Figure 4.8 A strategy for realignments One of the traditionally difficult aspects of a transportation dataset based on a route-milelog linear referencing method (LRM) is facility realignments that change the length of the facility at a midpoint. Such a change, if accomplished through traditional methods, will reshape the affected geometry and recalculate the measure for downstream events. A better way that avoids modifying all the event records is to make a new feature for the realigned portion and abandon the replaced segment. A status attribute identifies active and retired route segments. This approach has the benefit of retaining the original geometry and measures for time-based analyses.
Segmentation methods
Several references have been made to the traditional transportation dataset structure of short segments with repeating attributes. This is a perfectly valid way to go if you have a manageable number of segments and relatively few changes to the system other than added facilities, which is the case for most local governments. Once built, roads are rarely removed. Subdivisions add new mileage. Annexation may change jurisdiction for a road, but it does not eliminate the road itself.

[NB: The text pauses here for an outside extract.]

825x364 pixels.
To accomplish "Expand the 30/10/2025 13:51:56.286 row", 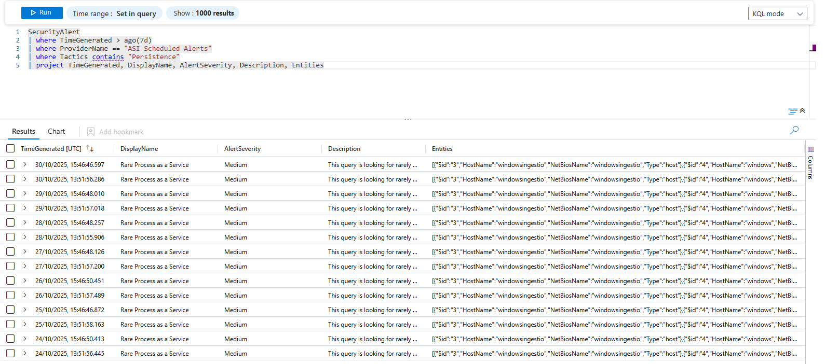I will [x=24, y=179].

Most capacity projects will widen a road, not change its location. All in all, this is a relatively stable situation where editing means adding new roads as they are opened to traffic.
The least demanding way to accommodate the needs of smaller datasets is to break roads and other linear facilities at intersections, but not to actually create intersection features. The resulting “independent” segments work fine for basic mapping needs and geocoding. The viewer will not be able to discern that a given line segment is composed of smaller pieces.
Figure 4.9 Independent segments The simplest approach to making a transport dataset is to create independent segments representing linear portions of the total system. A typical way to do this is to segment longer facilities at intersections. Each segment gets the same set of attributes so that values extending across segment termini are duplicated for all segments to which the value applies. You can use segment attributes to determine line symbology, or create separate map layers to represent each kind of facility.
Some database designers may argue that this simple design is inefficient. Although you will have to duplicate much data for contiguous segments of the same facility, this overhead only applies as a facility is added to the dataset. This initial workload may be offset by avoiding more complicated structures that impose their own overhead. You also do not need perfect geometry with no overlaps or gaps unless you plan to build a navigable network.